But Vuthy Tha and Hour Hum now say their jobs and legal status in the U.S. are at risk after President Donald Trump recently signed an executive order gutting the government-run U.S. Agency for Global Media. The agency funds Radio Free Asia and other outlets tasked with delivering uncensored information to parts of the world under authoritarian rule and often without a free press of their own.

“It fell out of sky,” Vuthy, a single father of two small children, said through a translator about the Trump administration’s decision, which he says threatens to upend his life.

“I am very regretful that our listeners cannot receive the accurate news,” Hour said, also through a translator.

Both men said they’re worried about providing for their families and being allowed to stay in the U.S. They say it’s impossible to return to Cambodia, a single-party state hostile to independent media where they fear being persecuted for their journalistic work.
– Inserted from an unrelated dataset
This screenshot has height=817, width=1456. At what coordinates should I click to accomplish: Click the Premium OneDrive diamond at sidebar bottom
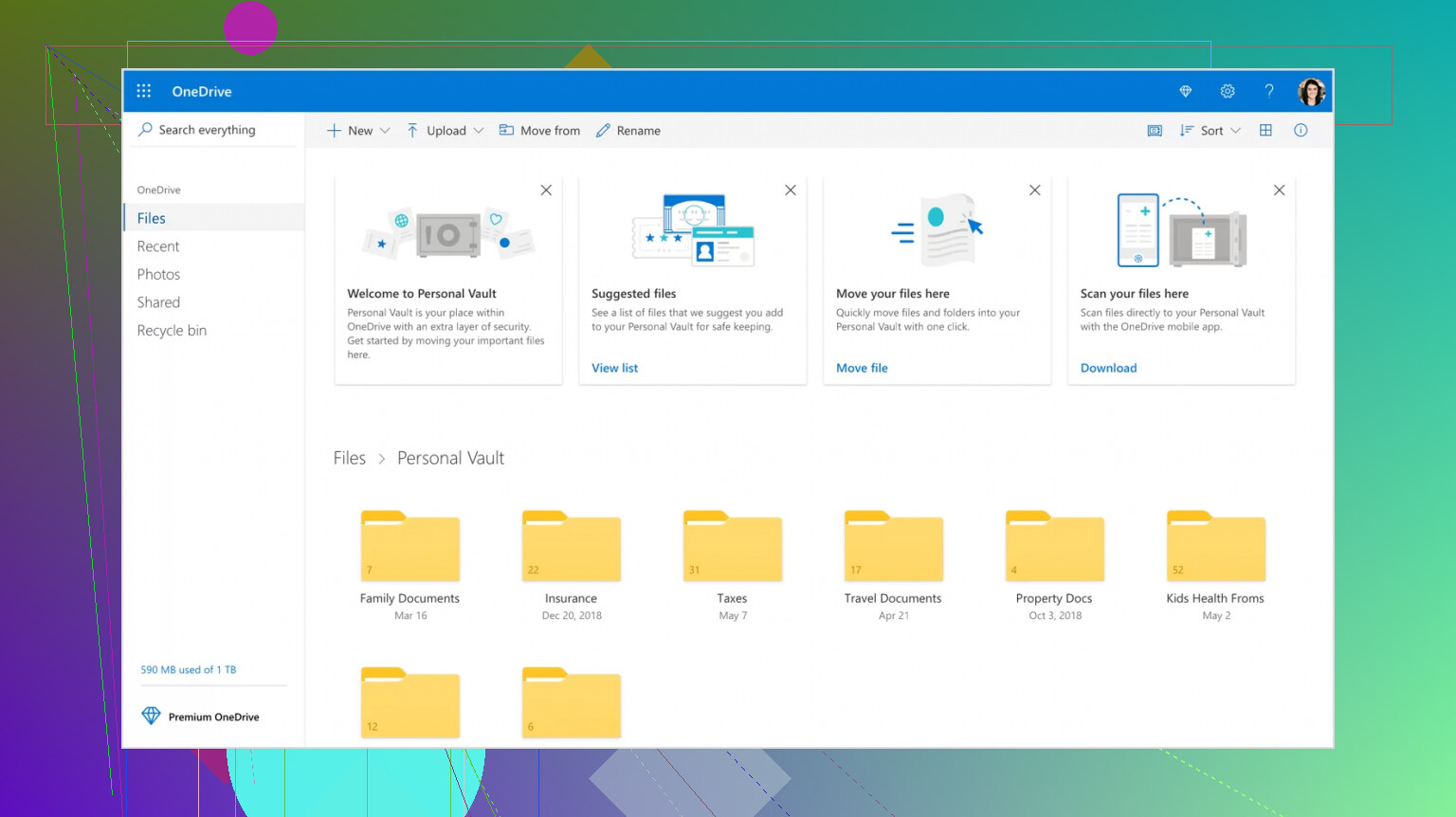coord(153,716)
The administration has been dismantling or slashing the size of federal agencies, leading tens of thousands of government workers and contractors to be fired or put on leave. But the targeting of the U.S. Agency for Global Media,

whose decades-old networks aim to extend American influence abroad, means journalists who have defied authoritarian regimes to help fulfill a U.S. mission of delivering pro-democracy programming could be deported and face harassment and persecution in their homelands.

Eleven journalists associated with the U.S.-funded media outlets are behind bars overseas, including RFA’s Shin Daewe, who is serving 15 years in Myanmar on a charge of supporting terrorism.

At least 84 U.S. Agency for Global Media, or USAGM, journalists in the United States on work visas could face deportation, including at least 23 “at serious risk of being immediately arrested upon arrival and potentially imprisoned,” according to the advocacy group Reporters Without Borders and a coalition of 36 human rights organizations.

“It is outrageous that these journalists, who risk their lives to expose the extent of repression in their home countries, might be completely abandoned,” said Thibaut Bruttin, director general of Reporters Without Borders.